Thursday 26 July 2012

Day 18 - the Sterling Partnership, the Supreme Court, and the Ghana Oil Club

At 8:30 on Thursday morning I met with two lawyers from the Sterling Partnership, Yaw Eshon and Patrick Anim-Addo.  Both Yaw and Patrick used to practise in the UK: Patrick was – as many CEBA members will know – a barrister at 12 Old Square Chambers.  We had an interesting discussion about the law in the UK and Ghana.  I asked them about something which had been puzzling me, namely the fact that criminal matters seem to make up a relatively small proportion of cases in the Ghanaian courts.  They suggested a couple of reasons for this: firstly, the lack of legal aid, which means that many defendants don’t have a lawyer, and secondly, the fact that many matters are dealt with in a rather rough and ready way without lengthy court procedures.

I then went to the Supreme Court to hear judgment being given in the constitutional law case that I had been following there.  Nene Amegatcher of Sam Okudzeto & Associates was counsel for the plaintiff.  It was alleged by the plaintiff that a provision of the Local Government Act, by which the President was authorised to create and redraw districts, was unconstitutional because this power was vested in Parliament only and could not be delegated.  Unfortunately, the Supreme Court decided in favour of the defendants (the Attorney-General and the Electoral Commission).  It was held that the power vested in Parliament was to “make provision” for the creation and redrawing of districts, which was not the same as actually creating and redrawing them.  They further held that where an executive action is expressly authorised by Parliament, there is a rebuttable presumption that it is constitutional which was not rebutted in this case. 

There was a rather amusing moment after the judgment had been read and the chair had delivered his concurring opinion.  Mr Amegatcher rose and thanked the panel for their judgment and for clarifying an important point of law.  Counsel for the Attorney-General likewise got to his feet and expressed his thanks.  Counsel for the Electoral Commission then rose – and apologised for being late.

In the afternoon I attended a lecture organised by the Ghana Oil Club on indemnity and exclusion clauses in oil and gas contracts.  My motivation in attending was, admittedly, more a desire to take up all opportunities offered to me than a burning need to know more about oil and gas indemnities.  I was also somewhat tempted by the promise of refreshments – indeed, I had to be gently reminded by Mellisa, when I asked what time “the lunch” was, that we were attending a lecture with lunch, rather than lunch with a lecture.  The lecture was, in fact, really quite interesting.  It was by a UK lawyer and the principles discussed were ones with which I was familiar (duty to mitigate, implied terms, Hadley v Baxendale etc). 

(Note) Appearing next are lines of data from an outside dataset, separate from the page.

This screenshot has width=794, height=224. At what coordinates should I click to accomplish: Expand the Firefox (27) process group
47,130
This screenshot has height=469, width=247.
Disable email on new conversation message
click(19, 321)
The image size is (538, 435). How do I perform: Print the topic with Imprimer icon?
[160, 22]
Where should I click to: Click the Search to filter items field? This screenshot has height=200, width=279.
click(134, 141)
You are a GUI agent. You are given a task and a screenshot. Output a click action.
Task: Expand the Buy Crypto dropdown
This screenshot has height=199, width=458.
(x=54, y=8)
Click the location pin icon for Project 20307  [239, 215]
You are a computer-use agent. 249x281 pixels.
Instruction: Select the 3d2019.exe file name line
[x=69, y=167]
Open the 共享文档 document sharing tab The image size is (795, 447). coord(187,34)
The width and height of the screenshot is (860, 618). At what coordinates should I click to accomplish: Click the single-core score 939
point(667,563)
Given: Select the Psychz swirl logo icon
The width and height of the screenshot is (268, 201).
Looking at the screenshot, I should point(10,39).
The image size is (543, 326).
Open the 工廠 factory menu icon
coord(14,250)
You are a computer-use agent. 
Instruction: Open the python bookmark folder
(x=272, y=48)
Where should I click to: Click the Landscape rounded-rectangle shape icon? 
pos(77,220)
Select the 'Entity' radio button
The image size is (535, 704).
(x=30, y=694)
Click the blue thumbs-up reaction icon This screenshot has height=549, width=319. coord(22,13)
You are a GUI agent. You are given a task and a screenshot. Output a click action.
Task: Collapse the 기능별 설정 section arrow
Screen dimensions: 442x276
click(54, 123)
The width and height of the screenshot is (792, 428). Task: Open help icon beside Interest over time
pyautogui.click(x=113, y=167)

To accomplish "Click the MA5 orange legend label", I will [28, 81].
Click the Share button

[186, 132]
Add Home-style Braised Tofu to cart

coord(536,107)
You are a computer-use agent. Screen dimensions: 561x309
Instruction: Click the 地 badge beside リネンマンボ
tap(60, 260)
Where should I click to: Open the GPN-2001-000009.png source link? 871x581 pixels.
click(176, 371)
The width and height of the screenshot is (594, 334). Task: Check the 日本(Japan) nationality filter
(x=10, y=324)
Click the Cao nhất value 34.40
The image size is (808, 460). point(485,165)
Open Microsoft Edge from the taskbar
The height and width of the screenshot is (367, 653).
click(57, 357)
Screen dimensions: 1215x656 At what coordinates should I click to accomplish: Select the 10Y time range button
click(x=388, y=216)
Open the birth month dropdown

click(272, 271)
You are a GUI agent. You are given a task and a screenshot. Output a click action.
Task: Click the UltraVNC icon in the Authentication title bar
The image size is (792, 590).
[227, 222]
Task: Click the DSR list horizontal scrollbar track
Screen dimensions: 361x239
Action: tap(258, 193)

Unfortunately, I suffered some agony of spirit getting there.  The lecture was to start at 1:30pm.  I had been told it was a fifteen to twenty minute drive.  At 1pm, I was ready to leave.  At 1:10pm, we (Mellisa, Joy – the other intern – and I) seemed to be almost on our way.  At 1:15pm, however, it was discovered that Joy had some work which needed to be done before we left.  At 1:30pm, we were still in the office.  At 1:35, we had left.  At 1:40pm, we were lost – and again at 1:50 and 2pm.  When we were not lost, we were stuck in traffic.  At 2:15pm, we arrived – some forty-five minutes after the lecture had begun.  Throughout this period, Mellisa and Joy were relaxed and calm.  They made jokes about us being fashionably late.  I, on the other hand, from about 1:10pm was increasingly stressed and anxious and was trying to chivvy the others without it being painfully obvious that I was chivvying.  I was mortified when we entered the lecture room, and apologised obsequiously to the lecturer afterwards.  I hadn't felt so British since leaving Newcastle.